ИЧ: Да, житейская. Вот такой взрослый фестиваль, со своими задачами, уже многое сделал –  может быть, пора остановиться? А может быть, передать фестиваль в молодые руки, и они сохранят DanceInversion, но будут что-то в него привносить новое? И ещё есть одна важная причина: к сожалению, XXI век принёс очень много технологий, потрясающих, замечательных – мы всё дальше, выше, быстрее и больше. Невозможно быстрый интернет, можно в телефоне качать оперные спектакли… Боже мой, я воспоминаю наш пещерный уровень двадцать лет назад: на весь театр один факс с правом выхода за рубеж – это отличная история, но тем веселее. К сожалению, в XXI веке, когда все гордятся технологиями, робототехникой, нанотехнологиями, искусство в большом напряжении: язык современного танца, классического балета, литература. Живопись уже в постмодерн наигралась со всеми формами протеста и самовыражения на фоне академических искусств до такой степени, что, мне кажется, потеряла свои какие-то рамки. Уже не говоря о том, что все начали соединяться в таких свободных комбинациях, инсталляции переросли уже во что-то невообразимое, даже картины теперь электронные. В contemporary показывают всё больше цирка, света, газа, а танца всё меньше и меньше.

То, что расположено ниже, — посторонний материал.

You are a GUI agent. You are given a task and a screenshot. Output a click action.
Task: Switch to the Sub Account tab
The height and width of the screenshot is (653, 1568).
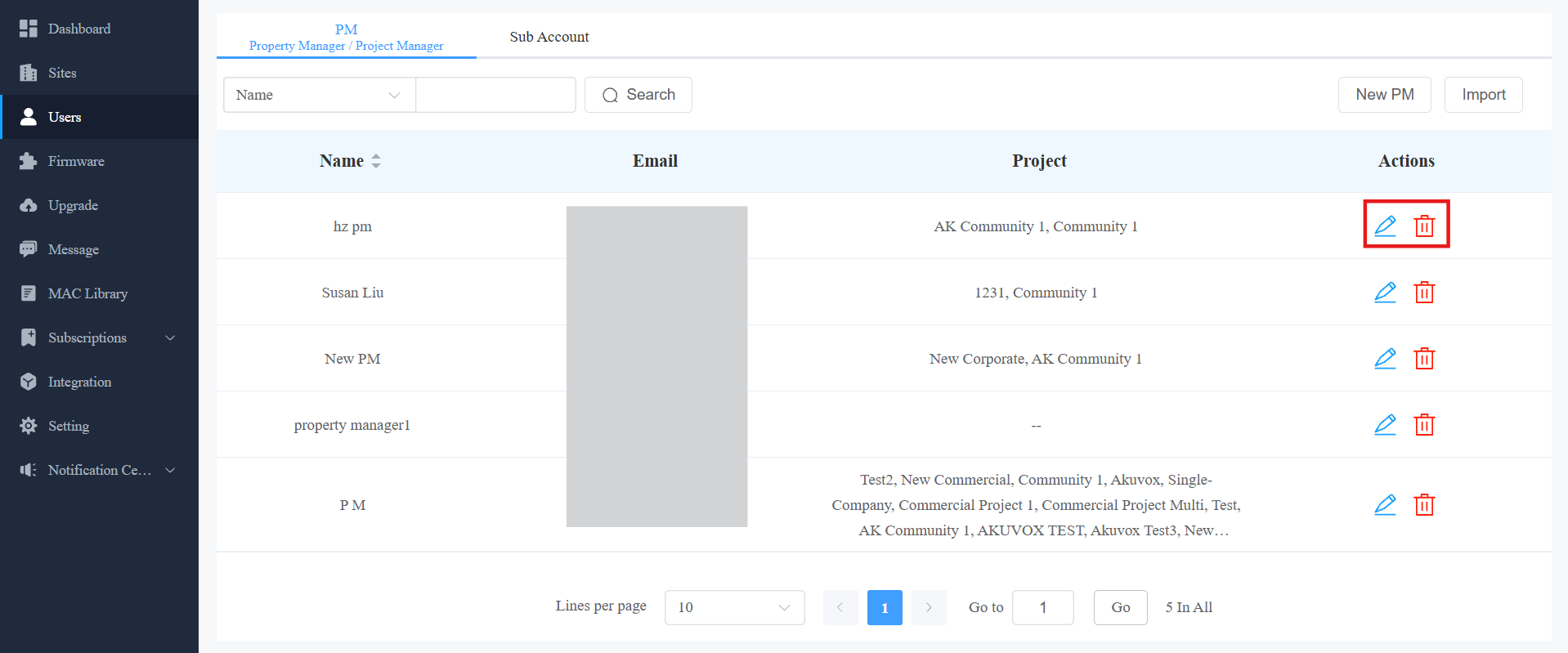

Почему иногда хочется «убить» фестиваль? Иногда просто хочется взять паузу на период кризиса: давайте мы немножко переживём, а когда всё это обратно опять заработает, то снова вернуться к фестивалю… Технологии, к сожалению, не дают той талантливой рефлексии, которая существует в искусстве живого тела, живого хореографа: как ни прекрасны все эти инсталляции, проекции, неимоверная работа со светом, но хочется, чтобы в центре был танцующий человек.